15 thoughts on “Monkey Mind, Monkey Run

  1. Facebook and Twitter have changed the game for digital multitasking. I used to click over to my email for short brain breaks from writing, but now I get truly distracted. I can’t turn it off. When I don’t have wifi, I feel like I can’t write… even when i don’t need to research something. It’s changed my brain and not for the better.

    • It’s starting to really disturb me. I feel the same way and I shouldn’t need wifi to write–that’s just crazy. It’ll be really interesting to see how I can curb this when I start school next month–it’s not an issue with the short papers I have to write now, but next quarter it’ll be a whole new ballgame.

  2. I’ve been thinking about this stuff ever since reading your Monkey Brain piece. I have become totally addicted to my tech. As we discuss our spring break plans, where there will be NO wifi… I almost sweat. As others tell me I don’t need to bring my laptop, I can’t help but find arguments to defend my need… Ok,so maybe I can write without wifi, but how will I know what’s happening else where? And, if I don’t post it, is it real? That seemed like a joke, a while back… now I wonder. This is another truly thought provoking piece, Pam. Pushing my buttons… ugh.

    • Oh Dawn, what am I here for but to push your buttons 🙂 Glad to do it. Seriously though–spring break without wifi? Like Kari said, it’s getting tough to write without it and what’s that about? Also, another friend said that just because we notice something doesn’t mean we have to fix it–being aware is good. Acting out of awareness. Thinking, always. Being conscious. Thanks for reading! xo

      • While I know we don’t have to change things we are aware of, it’s much easier when we’re in denial… once I really start thinking about something, I feel a push to work through it. This attention thing is definitely troubling sometimes. Strange how I’ll walk out of a café that doesn’t have wifi, when I went there to write! Seriously? Ok, resume pushing… 😉 xo

  3. Really connected with this one, Pam. When I was a runner in Mexico, my Walkman blasting Maná was critical. The bass thwomp beats were so energizing that sometimes I felt like I could run forever. But that was then. Simple technology, way before the tsunami that now slams down on us daily and has become way more than just a collection of tools. It’s undeniably shaping us and our world in ways we can only imagine. Sometimes it feels a lot like drowning.

    • True, true Susan. It is a tsunami.

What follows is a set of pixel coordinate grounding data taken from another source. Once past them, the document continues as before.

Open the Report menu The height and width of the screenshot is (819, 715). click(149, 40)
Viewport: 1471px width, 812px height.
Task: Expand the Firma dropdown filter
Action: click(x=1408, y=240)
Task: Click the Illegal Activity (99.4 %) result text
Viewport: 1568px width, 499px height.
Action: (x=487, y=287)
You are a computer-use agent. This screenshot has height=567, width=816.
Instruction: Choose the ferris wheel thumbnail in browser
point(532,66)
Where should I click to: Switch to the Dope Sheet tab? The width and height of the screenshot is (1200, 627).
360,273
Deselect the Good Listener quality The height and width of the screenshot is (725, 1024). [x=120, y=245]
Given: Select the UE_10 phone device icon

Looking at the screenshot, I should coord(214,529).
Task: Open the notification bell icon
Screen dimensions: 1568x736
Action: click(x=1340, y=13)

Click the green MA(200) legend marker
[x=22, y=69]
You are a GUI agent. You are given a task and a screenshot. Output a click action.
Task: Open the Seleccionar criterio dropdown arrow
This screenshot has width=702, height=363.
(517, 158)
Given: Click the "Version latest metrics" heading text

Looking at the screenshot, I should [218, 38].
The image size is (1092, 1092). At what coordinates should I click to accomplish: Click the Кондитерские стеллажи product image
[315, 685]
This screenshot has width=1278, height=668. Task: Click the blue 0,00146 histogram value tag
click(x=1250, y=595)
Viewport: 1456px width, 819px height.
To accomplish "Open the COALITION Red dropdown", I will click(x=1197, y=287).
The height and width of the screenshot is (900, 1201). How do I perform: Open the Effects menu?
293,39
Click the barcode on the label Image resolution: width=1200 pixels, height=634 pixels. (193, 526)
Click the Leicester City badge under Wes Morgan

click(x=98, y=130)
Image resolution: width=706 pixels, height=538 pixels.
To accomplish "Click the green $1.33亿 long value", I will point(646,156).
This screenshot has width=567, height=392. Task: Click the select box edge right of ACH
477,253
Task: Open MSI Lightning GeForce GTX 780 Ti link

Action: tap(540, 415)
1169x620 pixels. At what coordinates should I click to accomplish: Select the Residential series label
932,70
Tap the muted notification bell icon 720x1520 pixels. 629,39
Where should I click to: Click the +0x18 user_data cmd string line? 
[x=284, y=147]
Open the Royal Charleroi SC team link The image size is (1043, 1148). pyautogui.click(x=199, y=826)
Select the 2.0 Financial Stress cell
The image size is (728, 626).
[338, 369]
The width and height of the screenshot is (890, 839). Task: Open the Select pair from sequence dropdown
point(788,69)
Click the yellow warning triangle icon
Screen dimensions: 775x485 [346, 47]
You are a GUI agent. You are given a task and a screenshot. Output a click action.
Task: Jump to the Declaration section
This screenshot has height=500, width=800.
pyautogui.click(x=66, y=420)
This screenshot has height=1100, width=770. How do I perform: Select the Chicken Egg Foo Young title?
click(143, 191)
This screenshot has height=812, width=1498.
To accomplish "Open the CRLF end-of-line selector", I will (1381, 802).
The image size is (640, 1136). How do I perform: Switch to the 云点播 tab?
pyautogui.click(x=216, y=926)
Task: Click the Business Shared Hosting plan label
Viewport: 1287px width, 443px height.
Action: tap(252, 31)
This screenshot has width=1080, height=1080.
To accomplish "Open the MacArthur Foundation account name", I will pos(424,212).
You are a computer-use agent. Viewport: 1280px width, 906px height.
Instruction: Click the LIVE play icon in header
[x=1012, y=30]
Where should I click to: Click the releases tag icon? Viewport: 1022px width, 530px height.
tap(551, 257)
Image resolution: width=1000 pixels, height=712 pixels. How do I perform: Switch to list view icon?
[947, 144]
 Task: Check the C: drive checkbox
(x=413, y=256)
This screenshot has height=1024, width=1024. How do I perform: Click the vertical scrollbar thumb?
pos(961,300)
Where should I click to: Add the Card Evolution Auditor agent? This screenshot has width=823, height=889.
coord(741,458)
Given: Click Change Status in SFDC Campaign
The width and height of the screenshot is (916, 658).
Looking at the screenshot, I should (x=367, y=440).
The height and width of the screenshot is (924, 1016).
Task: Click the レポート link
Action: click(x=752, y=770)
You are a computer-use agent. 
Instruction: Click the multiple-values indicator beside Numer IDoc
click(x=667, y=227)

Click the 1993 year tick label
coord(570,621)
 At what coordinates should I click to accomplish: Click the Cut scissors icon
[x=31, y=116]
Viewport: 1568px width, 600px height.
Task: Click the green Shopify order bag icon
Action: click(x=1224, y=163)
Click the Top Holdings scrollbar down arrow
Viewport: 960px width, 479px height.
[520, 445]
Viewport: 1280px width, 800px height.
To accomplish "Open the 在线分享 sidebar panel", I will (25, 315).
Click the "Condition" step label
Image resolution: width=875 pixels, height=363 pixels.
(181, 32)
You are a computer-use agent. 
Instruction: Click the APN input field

I’ve read a number of articles in just the past 48 hours on just this subject–people who are getting offline, ditching their social media accounts, limiting their email check-ins, etc. It’s going to be fascinating to watch (she said as she was wearing her Fitbit, charging her iPhone, and working on her iPad @AWP).

      • Ha! And I watched videos on watercolor all day in bed since I have food poisoning! When my computer crashed this last time in MX, I had a three week vacation from the tech scene. At first I completely panicked, but by the end of the day, life was something lived, not watched on a screen and conversations were spoken, not read. It was Nirvana! A short one, but who can forget?

  4. So I have never responded to a blog before…10 years ago I didn’t know what one was. Did they exist then? I used to run, in those younger days, probably 4-5 miles. I did it to releive the stress of having 3 kids and a marriage which wasn’t working, but I didn’t know why. Of course there was none of the tech stuff you refer to, but I dutifully logged the date and my time for the run and commented on how I felt after the run. So was that really any different? I do know that while running my mind was at its creative best.
    So I am slowly making my way through your posts. Fun reading and percetive writing. And guess what…long before I knew Sue and I would move here from VT, we were at the same Indigo girls concert.
    If you don’t know who is writing to you, think Linda L. and the writing date a few weeks ago at the Colophon Cafe.

    • Linda–Of course I know who you are . . . thanks for reading and commenting. I am also at my creative best while running–just need a pad and pen with me! I think being away from the tech and day to day stuff frees my mind. As for keeping stats, I guess it all depends on what I want to accomplish. I’m not running a marathon–not yet anyway–so are the stats important? Maybe, if they motivate me, they are.